Segment Open
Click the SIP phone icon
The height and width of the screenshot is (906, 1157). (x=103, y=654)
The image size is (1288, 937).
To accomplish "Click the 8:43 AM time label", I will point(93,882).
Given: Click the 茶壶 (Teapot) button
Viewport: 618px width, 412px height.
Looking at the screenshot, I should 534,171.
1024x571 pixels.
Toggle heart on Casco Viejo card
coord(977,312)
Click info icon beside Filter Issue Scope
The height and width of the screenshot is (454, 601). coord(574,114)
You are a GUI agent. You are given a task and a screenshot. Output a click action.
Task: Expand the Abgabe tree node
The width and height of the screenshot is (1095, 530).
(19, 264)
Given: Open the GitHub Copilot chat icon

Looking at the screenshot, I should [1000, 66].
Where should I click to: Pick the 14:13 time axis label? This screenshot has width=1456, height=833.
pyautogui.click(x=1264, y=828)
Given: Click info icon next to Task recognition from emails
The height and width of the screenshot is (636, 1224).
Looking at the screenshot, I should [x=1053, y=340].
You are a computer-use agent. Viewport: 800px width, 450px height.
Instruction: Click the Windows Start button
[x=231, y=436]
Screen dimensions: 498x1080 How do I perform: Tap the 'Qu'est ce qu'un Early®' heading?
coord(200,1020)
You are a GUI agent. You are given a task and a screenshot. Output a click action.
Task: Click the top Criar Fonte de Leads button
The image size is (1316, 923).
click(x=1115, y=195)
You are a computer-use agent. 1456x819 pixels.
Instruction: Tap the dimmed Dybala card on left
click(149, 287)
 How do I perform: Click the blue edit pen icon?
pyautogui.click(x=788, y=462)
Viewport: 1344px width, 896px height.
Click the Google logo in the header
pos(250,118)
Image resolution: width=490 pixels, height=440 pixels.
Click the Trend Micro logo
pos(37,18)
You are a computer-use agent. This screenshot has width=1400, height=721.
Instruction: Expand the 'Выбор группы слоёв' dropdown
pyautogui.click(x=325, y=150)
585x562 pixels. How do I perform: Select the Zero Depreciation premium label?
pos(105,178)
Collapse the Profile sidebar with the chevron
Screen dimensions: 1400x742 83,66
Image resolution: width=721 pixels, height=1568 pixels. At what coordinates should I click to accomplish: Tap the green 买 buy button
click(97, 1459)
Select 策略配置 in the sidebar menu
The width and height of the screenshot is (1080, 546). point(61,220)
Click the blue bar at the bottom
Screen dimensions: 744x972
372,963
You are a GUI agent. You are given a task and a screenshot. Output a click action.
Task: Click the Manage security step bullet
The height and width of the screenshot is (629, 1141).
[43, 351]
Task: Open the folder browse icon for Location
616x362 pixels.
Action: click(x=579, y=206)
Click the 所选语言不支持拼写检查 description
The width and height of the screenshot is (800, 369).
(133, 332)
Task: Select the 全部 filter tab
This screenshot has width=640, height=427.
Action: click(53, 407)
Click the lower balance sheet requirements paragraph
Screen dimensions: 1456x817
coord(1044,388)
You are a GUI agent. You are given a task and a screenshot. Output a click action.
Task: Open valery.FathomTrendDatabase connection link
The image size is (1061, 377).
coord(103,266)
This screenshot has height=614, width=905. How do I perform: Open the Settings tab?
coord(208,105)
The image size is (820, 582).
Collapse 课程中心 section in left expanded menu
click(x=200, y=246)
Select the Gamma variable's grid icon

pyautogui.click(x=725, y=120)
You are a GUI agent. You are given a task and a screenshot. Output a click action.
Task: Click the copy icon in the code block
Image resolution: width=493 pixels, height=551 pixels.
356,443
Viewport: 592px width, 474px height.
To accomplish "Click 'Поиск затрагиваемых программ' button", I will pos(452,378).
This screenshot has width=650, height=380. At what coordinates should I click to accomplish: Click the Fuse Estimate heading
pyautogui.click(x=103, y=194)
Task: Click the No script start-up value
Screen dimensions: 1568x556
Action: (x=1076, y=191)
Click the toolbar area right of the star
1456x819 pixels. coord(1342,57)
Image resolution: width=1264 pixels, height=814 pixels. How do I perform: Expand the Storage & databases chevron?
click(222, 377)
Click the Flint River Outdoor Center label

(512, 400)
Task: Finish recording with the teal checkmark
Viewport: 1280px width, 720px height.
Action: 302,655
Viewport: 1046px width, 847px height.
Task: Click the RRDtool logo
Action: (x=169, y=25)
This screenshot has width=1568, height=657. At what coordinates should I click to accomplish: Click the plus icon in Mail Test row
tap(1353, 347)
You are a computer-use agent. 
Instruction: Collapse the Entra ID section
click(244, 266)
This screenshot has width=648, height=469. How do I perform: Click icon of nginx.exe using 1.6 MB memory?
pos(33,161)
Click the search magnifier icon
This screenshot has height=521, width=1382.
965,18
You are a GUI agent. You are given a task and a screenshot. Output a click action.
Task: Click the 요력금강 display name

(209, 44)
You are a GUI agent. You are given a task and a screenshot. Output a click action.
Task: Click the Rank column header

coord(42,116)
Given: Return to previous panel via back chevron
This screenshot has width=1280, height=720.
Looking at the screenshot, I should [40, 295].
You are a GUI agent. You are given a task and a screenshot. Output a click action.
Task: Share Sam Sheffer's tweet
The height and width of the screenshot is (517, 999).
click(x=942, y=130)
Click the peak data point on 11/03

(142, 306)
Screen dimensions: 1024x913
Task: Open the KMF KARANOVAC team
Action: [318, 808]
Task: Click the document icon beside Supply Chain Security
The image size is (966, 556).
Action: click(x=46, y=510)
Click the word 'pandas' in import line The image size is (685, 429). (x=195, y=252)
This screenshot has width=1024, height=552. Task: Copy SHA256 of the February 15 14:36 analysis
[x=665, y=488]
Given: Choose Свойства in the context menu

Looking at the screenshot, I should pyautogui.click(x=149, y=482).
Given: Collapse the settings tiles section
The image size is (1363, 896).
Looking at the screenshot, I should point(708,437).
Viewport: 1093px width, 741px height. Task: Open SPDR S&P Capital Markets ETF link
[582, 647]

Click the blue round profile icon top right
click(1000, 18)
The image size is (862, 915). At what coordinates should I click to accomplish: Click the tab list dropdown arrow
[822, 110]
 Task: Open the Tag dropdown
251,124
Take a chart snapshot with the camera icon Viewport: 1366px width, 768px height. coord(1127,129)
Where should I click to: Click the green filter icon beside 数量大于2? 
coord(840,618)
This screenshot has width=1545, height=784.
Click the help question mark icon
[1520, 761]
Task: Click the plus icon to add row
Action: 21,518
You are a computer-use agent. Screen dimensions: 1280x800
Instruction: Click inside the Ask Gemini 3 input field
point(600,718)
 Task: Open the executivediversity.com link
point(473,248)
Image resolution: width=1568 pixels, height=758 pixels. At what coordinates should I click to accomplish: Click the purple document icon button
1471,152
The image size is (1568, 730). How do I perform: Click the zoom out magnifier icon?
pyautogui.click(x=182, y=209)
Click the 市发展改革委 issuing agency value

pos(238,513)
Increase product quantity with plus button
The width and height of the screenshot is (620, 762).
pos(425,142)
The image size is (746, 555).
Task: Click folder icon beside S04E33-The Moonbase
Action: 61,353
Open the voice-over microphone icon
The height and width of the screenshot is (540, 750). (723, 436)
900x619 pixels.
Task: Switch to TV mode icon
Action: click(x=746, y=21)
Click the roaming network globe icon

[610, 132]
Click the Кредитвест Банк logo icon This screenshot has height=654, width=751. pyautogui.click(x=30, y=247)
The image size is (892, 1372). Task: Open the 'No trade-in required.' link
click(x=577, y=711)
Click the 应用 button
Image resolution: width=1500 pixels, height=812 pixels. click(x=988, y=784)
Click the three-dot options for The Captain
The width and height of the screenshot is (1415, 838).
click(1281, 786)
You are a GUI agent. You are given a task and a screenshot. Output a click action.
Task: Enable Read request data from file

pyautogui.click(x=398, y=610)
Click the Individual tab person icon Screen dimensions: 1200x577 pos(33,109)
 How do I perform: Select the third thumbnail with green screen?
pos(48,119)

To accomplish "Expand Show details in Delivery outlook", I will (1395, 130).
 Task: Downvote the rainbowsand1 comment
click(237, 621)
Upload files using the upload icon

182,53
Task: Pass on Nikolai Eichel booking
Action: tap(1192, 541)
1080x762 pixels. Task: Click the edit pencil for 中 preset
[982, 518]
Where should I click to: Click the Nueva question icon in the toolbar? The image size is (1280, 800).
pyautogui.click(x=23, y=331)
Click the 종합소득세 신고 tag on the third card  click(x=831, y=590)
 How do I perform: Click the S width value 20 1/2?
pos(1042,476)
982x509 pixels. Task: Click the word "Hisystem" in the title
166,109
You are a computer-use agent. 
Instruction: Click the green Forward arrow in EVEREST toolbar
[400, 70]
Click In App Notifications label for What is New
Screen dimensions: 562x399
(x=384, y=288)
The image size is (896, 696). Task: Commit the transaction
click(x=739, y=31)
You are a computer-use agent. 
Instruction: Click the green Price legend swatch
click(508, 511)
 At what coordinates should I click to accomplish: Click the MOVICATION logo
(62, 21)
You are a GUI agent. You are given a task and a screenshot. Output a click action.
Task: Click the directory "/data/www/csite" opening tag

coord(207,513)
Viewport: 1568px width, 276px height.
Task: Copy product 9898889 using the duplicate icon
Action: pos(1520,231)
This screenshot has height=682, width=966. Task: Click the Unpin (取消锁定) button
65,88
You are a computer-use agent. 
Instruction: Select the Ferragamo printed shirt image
Segment Closed
> _Task prompt_:
Write down how many lines of the data above contain the string "will", and include nothing besides that number.

> _Written response_:
3